Like all good cannibal tribe horror films (especially Cannibal Holocaust), The Green Inferno creates a world in which the supposed victims of the story are in fact exploiting the landscape and lost tribe far more than they are being exploited at dinner. In this case, Roth is aiming his satirical sights on keyboard activists who protest causes because it’s cool rather than because they care. The fact that the gang ends up eaten by the very people they seemed so desperate to protect is delicious irony that also pre-emptively responds to similar critics who will decry his movie as an offensive depiction of tribal communities. It’s a clever concept, though as is always the way with Roth (Cabin Fever, Hostel), the filmmaker doesn’t exactly express his subtext subtly. Nope, this is hammer-meet-head social commentary that will irritate some viewers and quite frankly, the opening sequences setting up this world are the weakest in the film since Roth never quite manages to make his ignorant and irritating characters particularly endearing. That’s a criticism that’s always lobbed at his work. It doesn’t bother me since I find it a nice change from the heroic protagonist norm (as well as an amusing twist on body count horror since you’re always happy to see his heroes bumped off), but The Green Inferno certainly won’t get the polarizing genre director any new fans.
Of course, the subtext of The Green Inferno isn’t exactly the selling point, now is it? Sure, it’s nice that all that stuff is there, but the target audience is more interested in the movie’s visceral impact than its political implications and the good news is that Roth delivers the goods there. After taking some time to set up his world, Roth plunges his audience into a sweaty-palmed cinematic endurance test. Following a brutal/harrowing plane crash, Roth works in survival horror mode for a while, thrusting his battered and bruised characters through an unforgiving landscape that seems to want to swallow them up. Then of course come the cannibals, who more literally long to swallow up the protagonists.
Roth shot the film in actual isolated locations, which helps the impact of the piece immeasurably. The survival horror section feels particularly intense because the cast and crew were clearly under similar physical turmoil while shooting it. As for the cannibal tribe, well, Roth found an actual isolated tribe in the middle of the jungle and got them to play the cannibals (they’d never seen or heard of a movie before, so he naturally introduced them to the medium through an inspiring screening of Cannibal Holocaust). As a result, the performances from the cannibals are quite naturalistic and Roth admirably showcases their world without judgement. These aren’t monsters. They’re just people who are rather happy to have a fresh meal and even some new torn-off tattoos to put on their body.
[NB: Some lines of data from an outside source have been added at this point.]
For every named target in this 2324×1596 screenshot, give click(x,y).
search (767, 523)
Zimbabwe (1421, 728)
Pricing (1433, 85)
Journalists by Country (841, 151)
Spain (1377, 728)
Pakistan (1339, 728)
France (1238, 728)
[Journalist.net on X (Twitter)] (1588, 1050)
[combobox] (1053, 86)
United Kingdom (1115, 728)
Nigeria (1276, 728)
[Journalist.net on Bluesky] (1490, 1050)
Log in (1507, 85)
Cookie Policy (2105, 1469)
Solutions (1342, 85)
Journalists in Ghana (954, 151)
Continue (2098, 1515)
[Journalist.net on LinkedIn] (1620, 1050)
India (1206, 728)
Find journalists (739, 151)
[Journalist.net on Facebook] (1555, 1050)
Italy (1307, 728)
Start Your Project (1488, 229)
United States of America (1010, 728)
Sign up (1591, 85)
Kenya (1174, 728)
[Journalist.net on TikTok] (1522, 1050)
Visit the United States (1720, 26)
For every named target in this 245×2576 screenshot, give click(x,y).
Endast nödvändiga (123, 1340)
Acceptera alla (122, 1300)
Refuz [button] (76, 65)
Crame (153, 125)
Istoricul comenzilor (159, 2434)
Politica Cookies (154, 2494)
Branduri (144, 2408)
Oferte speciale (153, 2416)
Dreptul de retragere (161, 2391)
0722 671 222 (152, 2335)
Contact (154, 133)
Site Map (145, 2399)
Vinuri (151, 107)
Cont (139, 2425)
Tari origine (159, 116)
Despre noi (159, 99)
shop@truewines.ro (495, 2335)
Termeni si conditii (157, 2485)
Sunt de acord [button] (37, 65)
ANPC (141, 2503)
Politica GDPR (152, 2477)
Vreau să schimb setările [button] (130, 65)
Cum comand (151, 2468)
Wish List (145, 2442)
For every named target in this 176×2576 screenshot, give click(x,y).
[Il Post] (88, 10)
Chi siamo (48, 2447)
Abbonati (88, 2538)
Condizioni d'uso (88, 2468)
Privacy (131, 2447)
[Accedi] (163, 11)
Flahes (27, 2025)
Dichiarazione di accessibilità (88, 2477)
It’s chilling only because the story is told through the perspective of their meal, which isn’t a great place to be.
The filmmaker once again proves himself to be a modern master of gore through a variety of sickening sequences. Though you’ll have to wait until the halfway point for the first gooey set piece, that living disembowelment sequence is a showstopper that won’t be forgotten anytime soon. The fact that the movie has more to offer than the gore is a nice bonus and an often unheralded mainstay of Eli Roth’s filmography. The guy might have a knack for self-promotion and easily marketable gore-horror ideas that some folks find irritating, but if you actually engage with his movies, they tend to be rather smart and effective. It’s been a long 8 years since Roth made the underrated Hostel 2, so the vicious, clever, and imperfect The Green Inferno is a welcomed return. Hopefully it won’t be nearly as long before Roth’s next nasty horror outing, because the genre was becoming far too cuddly of a place without him.